#### EXERCISE DIRECTIONS:
Copy out each line from the material where the word "computer" is found.

%%

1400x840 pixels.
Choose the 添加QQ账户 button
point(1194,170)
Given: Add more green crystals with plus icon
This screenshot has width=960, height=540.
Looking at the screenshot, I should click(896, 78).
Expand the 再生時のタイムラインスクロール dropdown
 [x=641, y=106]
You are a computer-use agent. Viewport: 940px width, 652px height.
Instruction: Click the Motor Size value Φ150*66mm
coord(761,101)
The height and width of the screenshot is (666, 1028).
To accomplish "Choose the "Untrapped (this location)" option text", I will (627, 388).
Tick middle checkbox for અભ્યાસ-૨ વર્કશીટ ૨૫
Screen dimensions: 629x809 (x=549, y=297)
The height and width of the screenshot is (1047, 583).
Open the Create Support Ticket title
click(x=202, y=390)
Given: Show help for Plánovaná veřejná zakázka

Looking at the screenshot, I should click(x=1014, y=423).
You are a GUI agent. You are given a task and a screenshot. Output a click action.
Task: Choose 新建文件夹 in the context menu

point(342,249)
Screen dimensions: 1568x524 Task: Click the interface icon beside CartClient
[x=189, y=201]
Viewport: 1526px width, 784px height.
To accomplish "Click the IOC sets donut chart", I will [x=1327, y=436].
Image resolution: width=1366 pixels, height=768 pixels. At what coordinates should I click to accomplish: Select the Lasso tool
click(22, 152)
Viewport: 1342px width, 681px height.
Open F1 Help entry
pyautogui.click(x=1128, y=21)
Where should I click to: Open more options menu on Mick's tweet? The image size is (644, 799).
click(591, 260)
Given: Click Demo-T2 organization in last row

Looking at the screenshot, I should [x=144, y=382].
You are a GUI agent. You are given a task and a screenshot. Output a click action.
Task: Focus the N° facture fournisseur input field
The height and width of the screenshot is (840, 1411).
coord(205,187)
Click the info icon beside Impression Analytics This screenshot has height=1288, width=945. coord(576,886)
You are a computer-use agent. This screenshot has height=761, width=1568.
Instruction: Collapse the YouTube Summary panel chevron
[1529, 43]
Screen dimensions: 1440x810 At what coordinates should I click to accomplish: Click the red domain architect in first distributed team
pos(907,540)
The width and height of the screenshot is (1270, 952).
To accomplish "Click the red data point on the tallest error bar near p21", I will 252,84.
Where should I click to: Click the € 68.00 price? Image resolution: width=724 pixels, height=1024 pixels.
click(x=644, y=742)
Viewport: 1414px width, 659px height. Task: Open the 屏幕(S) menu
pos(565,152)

%%

#### EXERCISE RESULT:
You are a computer-use agent. Viewport: 940px width, 652px height.
You are a computer-use agent. This screenshot has height=761, width=1568.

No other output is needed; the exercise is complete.